While size affects the general operation of CouchDB and most of its features, attachments work a bit differently. They only affect operations when reading and writing, and during replication.

The original design goal for attachments was to hold “arbitrary binary data”, and that’s what they delivered. After being implemented with a dedicated API, you could put large ISO images or even long video files with multiple GBs of data into CouchDB.

This is not to suggest that attaching huge files is a good idea, but it is possible.

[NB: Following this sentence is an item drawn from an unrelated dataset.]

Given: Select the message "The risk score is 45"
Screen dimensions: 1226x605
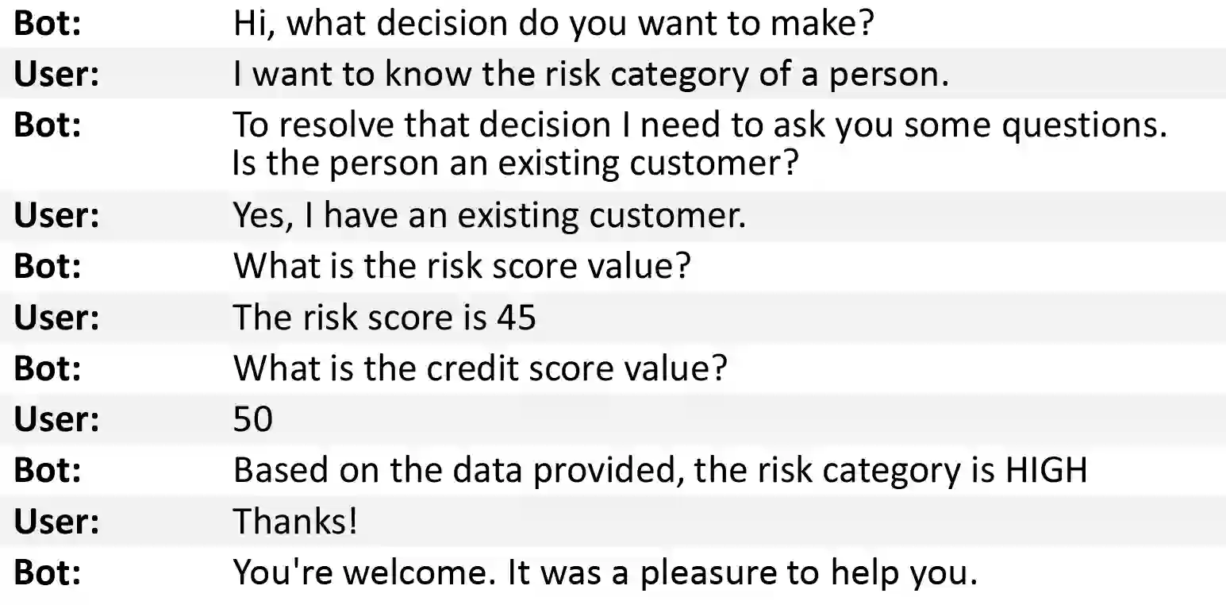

Our better idea is: keep your attachments as small as makes sense in your use case. There are two reasons for keeping attachments small:

  1. replication performance
  2. compaction churn

Replication Performance

First, replication happens in concurrent batches. Batches are streamed in multipart HTTP messages, so no binary data conversion needs to happen. This is as efficient as it can be implemented, but there is a shortcoming. No attachment operation — including replication — can be resumed if your connection broke off half-way through uploading a large attachment. This is not very efficient. Smaller attachments cause this less frequently.

Compaction Churn

Second, compaction takes the contents of an existing database and copies out all data that is still considered the most recent and writes it into a new file. Then it swaps the old and new database file and throws away the old file. This way, CouchDB gets rid of operational data it doesn’t need anymore. When it comes to documents, only the latest version, along with all its attachments, is kept around. Attachments are usually larger than your document JSON, and usually longer-lived than a document revision. But on each compaction all attachments are copied over to the new database file verbatim. When using many and large attachments, this causes a lot of unnecessary disk IO.

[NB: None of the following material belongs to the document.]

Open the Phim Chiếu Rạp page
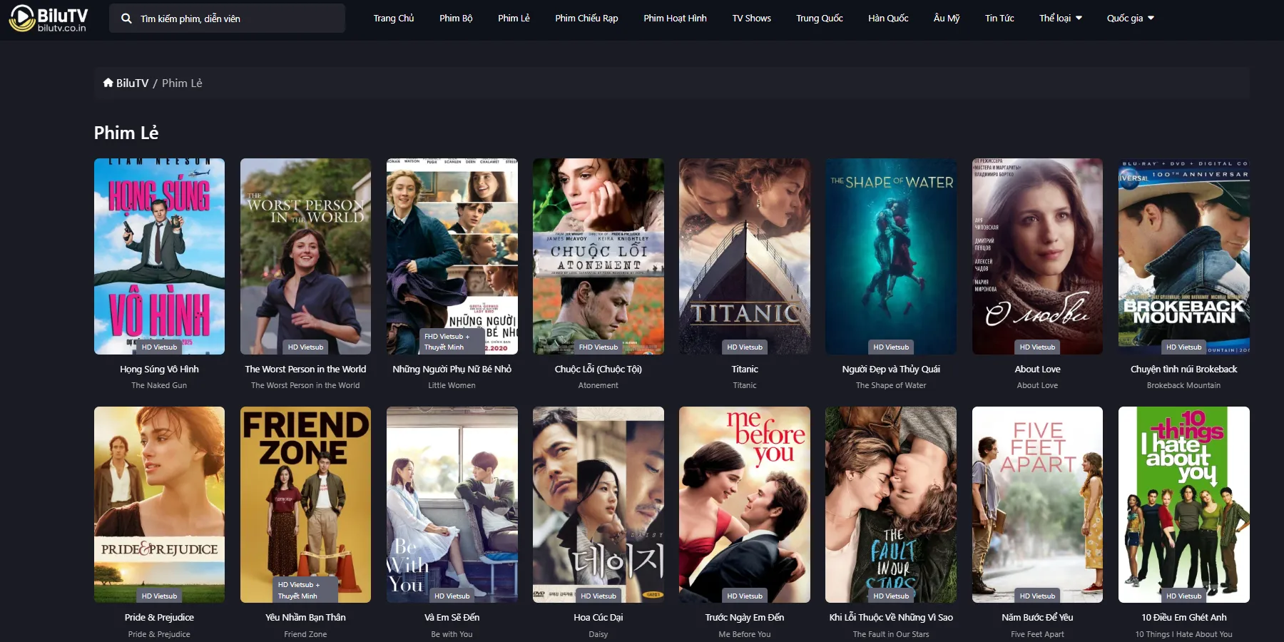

There are a few operational mitigations to this (store all attachments in a separate db, compact once and then never change it, and only reference the attachments in your main database), but the biggest thing you can do to make better use of attachments is keeping them small.

How Small is Small?

We recommend attachments for binary data that are commonly associated with regular production data. Think: a user profile picture along with a user record. We recommend keeping your attachments in the 1–10 MB range.